Stored data
◇ ◇ ◇ ◇ ◇

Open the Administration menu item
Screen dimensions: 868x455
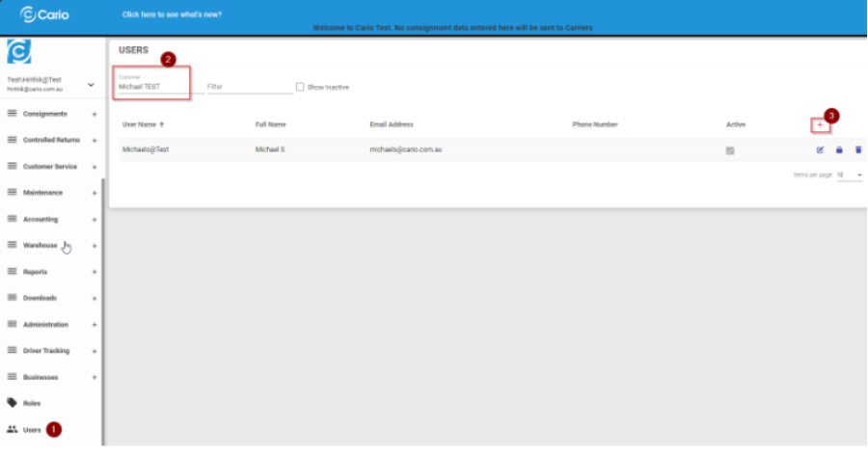pyautogui.click(x=45, y=325)
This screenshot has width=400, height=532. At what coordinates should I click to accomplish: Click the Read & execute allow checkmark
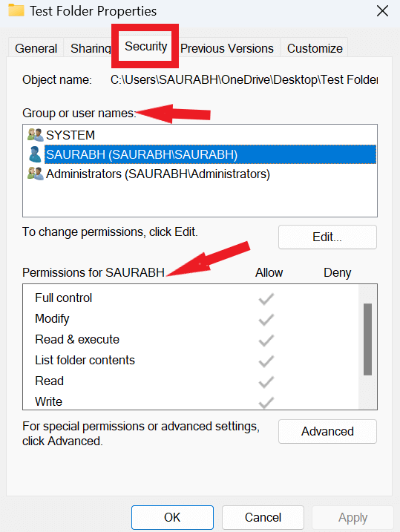pos(266,341)
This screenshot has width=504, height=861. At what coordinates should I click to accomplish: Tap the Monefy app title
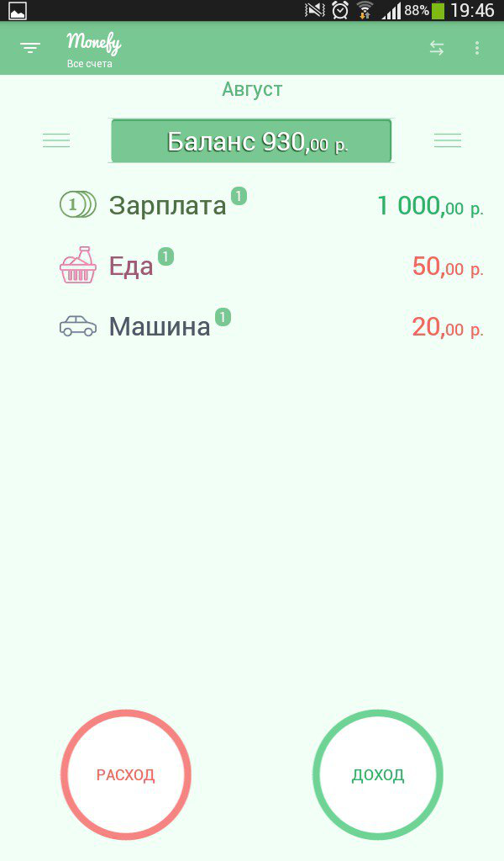(93, 41)
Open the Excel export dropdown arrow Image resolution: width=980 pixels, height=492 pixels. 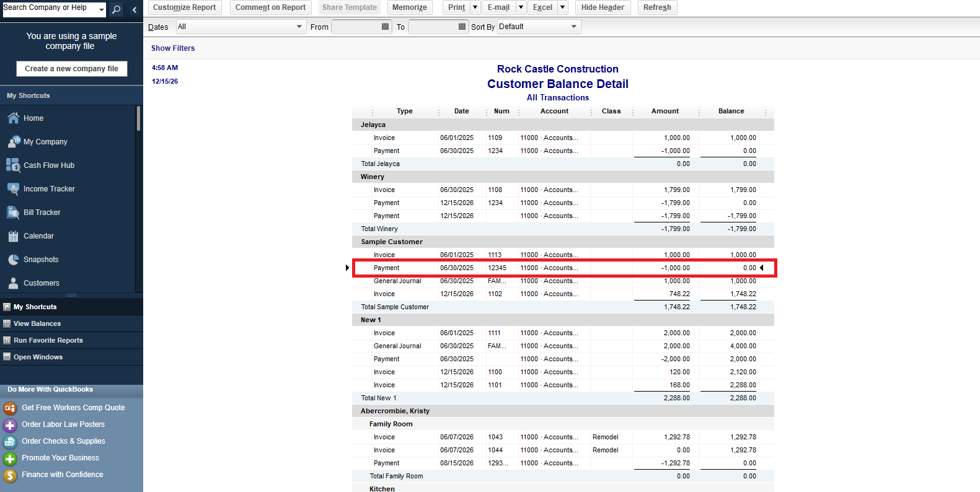(562, 7)
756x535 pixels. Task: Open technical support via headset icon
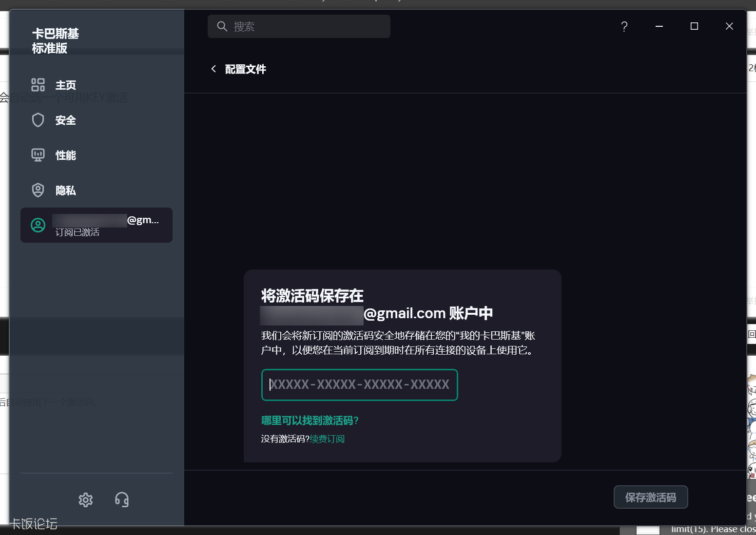coord(121,499)
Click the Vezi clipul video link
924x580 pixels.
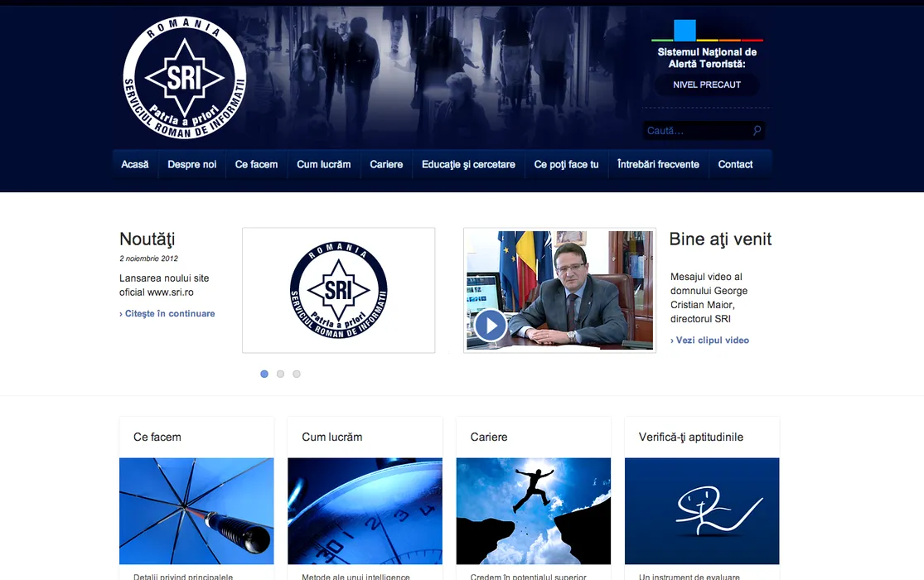tap(712, 340)
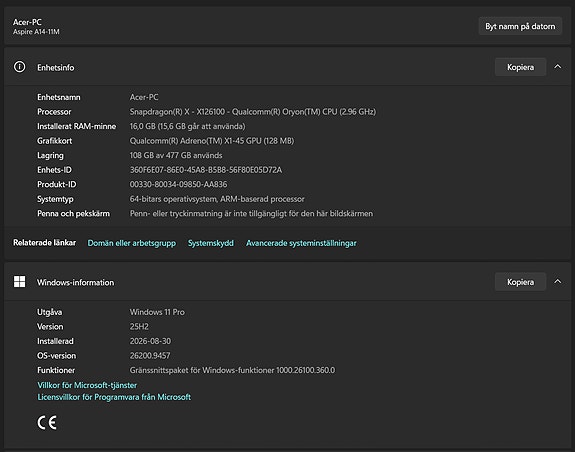Open the 'Domän eller arbetsgrupp' link

click(132, 243)
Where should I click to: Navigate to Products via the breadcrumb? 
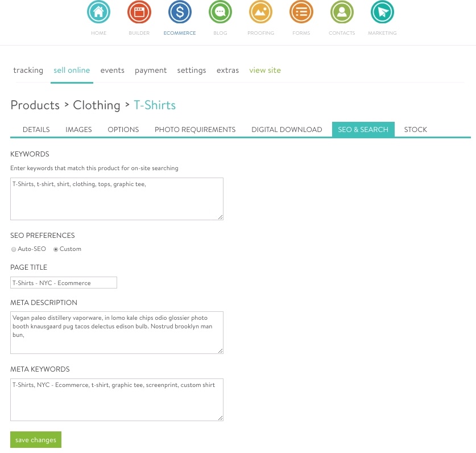pos(35,105)
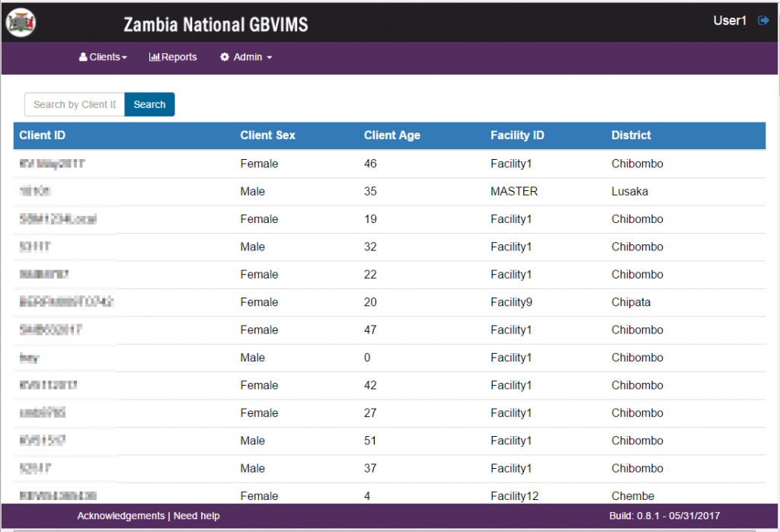780x532 pixels.
Task: Click the Reports bar-chart icon
Action: 155,57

◇ ◇ ◇ ◇ ◇

● ACTIVITY
Lines from the one that contains "Where should I" through the last line of the data above are to be extracted exactly, with no pictures and no other lines.

● WRITTEN RESPONSE
Where should I click to: Navigate to Products via the breadcrumb? 
pos(35,105)
780x532 pixels.
Task: Click the Reports bar-chart icon
Action: 155,57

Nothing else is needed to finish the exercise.